Fritjof Capra - Le Tao de la Physique.pdf (23.18 MB)
http://www.aryanalibris.com/index.php?p … a-Physique
Préface
Il y a cinq ans, j'ai eu une belle expérience qui m'a conduit à écrire ce livre. J'étais assis au bord de l'océan un soir d'été, regardant les vagues déferler et sentant le rythme de ma respiration, lorsque je pris soudain conscience de tout mon environnement comme étant engagé dans une gigantesque danse cosmique. Étant physicien, je savais que le sable, les roches, l'eau et l'air autour de moi étaient composés de molécules vibrantes et d'atomes, consistant en particules qui en créent et en détruisent d'autres par interaction. Je savais aussi que l'atmosphère de la terre était continuellement bombardée par des pluies de rayons cosmiques, particules de haute énergie subissant de multiples collisions lorsqu'elles pénètrent dans l'air. Tout cela m'était familier de par ma recherche en physique des hautes énergies, mais jusque-là je l'avais seulement expérimenté à travers des graphes, des diagrammes et des théories mathématiques. Tandis que je me tenais sur la plage, mes expériences théoriques passées devinrent vivantes. Je vis des cascades d'énergie descendre de l'espace au sein desquelles les particules étaient créées et détruites selon des pulsations rythmiques. Je vis les atomes
des éléments et ceux de mon corps participer à cette danse cosmique de l'énergie. J'en sentais les rythmes et j'en entendais les sons, et à ce moment précis je sus que c'était la danse de Shiva, le seigneur de la danse adoré par les hindous.
J'étais passé par un long entraînement aux théories physiques après plusieurs années de recherche. En même temps, je m'étais beaucoup intéressé aux mystiques orientales et j'avais commencé à repérer des parallèles avec la physique moderne.

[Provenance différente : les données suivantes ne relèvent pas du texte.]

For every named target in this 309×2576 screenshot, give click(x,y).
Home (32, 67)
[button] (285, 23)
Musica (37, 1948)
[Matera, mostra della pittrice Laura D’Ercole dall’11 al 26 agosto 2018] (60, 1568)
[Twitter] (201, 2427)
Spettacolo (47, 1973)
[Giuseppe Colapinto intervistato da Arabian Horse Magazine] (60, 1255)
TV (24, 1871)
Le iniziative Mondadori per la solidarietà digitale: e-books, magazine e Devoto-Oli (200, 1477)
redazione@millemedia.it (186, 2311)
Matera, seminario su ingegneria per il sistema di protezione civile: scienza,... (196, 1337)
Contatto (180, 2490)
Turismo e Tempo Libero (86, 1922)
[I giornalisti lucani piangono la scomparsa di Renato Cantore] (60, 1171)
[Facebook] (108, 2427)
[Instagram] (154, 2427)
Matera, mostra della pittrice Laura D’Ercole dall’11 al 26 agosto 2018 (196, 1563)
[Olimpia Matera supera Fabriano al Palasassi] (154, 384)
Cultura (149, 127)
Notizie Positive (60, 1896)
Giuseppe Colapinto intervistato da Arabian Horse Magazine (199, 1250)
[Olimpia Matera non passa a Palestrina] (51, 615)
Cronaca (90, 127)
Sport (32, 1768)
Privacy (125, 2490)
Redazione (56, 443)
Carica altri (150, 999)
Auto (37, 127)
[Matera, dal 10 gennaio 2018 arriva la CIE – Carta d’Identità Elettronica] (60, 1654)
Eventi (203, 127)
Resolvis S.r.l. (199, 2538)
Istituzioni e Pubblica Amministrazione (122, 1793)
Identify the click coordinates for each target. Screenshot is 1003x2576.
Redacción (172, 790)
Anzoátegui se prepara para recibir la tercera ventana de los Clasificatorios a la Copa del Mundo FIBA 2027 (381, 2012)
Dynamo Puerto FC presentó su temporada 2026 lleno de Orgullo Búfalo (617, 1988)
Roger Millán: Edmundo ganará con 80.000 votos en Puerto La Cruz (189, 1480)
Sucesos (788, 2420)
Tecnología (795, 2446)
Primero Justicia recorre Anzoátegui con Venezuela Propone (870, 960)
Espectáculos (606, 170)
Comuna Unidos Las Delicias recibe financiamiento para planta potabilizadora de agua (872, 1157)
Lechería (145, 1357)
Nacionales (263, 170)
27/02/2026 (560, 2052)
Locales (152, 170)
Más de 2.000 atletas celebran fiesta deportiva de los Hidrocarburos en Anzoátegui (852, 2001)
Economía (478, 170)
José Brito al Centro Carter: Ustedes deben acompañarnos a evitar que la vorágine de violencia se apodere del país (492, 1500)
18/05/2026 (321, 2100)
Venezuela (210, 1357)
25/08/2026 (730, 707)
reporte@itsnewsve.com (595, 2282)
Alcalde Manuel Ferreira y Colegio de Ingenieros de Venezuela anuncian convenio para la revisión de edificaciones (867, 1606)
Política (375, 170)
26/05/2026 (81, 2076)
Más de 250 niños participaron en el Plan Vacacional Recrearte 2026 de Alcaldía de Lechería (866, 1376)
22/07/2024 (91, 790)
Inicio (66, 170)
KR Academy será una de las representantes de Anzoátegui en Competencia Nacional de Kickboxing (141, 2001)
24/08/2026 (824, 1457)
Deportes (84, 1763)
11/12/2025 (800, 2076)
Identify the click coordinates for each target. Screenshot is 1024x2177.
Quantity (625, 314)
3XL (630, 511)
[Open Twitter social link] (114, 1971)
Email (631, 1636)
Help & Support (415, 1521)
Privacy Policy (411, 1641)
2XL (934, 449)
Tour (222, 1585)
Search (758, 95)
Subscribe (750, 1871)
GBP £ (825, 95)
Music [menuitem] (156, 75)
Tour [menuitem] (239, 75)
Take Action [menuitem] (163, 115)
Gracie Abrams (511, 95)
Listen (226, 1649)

J'étais particulièrement attiré par les aspects embarrassants du Zen qui me rappelaient les problèmes de la théorie des quanta. Tout d'abord, cependant, établir une relation entre les deux était un pur exercice intellectuel. Franchir l'abîme qui sépare la pensée rationnelle et analytique de l'expérience méditative de la vérité mystique restait très difficile pour moi.
Au début, je fus aidé dans ma vie par le « pouvoir des plantes » qui me montra comment l'esprit peut voler librement, comment les « aperçus spirituels » viennent d'euxmêmes, sans aucun effort, émergeant du fond de la conscience. Je me rappelle la première de ces expériences. Venant comme elle vint, après des années de pensée analytique approfondie, elle me submergea au point que je fondis en larmes et qu'en même temps, un peu comme Castaneda, j'éprouvai le besoin de noter mes impressions sur une feuille de papier.
Plus tard vint l'expérience de la danse de Shiva, que j'ai essayé de rendre avec la photo-montage reproduite page 228. Suivirent plusieurs expériences similaires qui m'aidèrent graduellement à réaliser qu'une vision cohérente du monde commence à émerger de la physique moderne, en harmonie avec l'ancienne sagesse orientale. Je pris des notes durant des années et écrivis quelques articles sur les parallèles que je continuais à découvrir, jusqu'à ce que, finalement, je rassemble mes expériences dans ce livre.
Cet ouvrage est destiné au commun des lecteurs intéressés par les spiritualités orientales, même s'ils sont ignorants en physique ; j'ai essayé de présenter les principaux concepts et théories de la physique moderne sans mathématiques et dans un langage non technique, cependant quelques paragraphes peuvent encore paraître difficiles au profane à la première lecture. Les termes techniques que j'ai introduits sont tous
définis lorsqu'ils apparaissent pour la première fois et sont répertoriés dans l'index à la fin du livre.
J'espère aussi trouver parmi mes lecteurs beaucoup de scientifiques portant de l'intérêt aux aspects philosophiques de la physique, même s'ils n'ont pas encore pris contact avec les philosophies religieuses de l'Orient. Ils découvriront que la spiritualité orientale procure un cadre philosophique cohérent et harmonieux qui peut servir à nos théories les plus avancées du monde physique.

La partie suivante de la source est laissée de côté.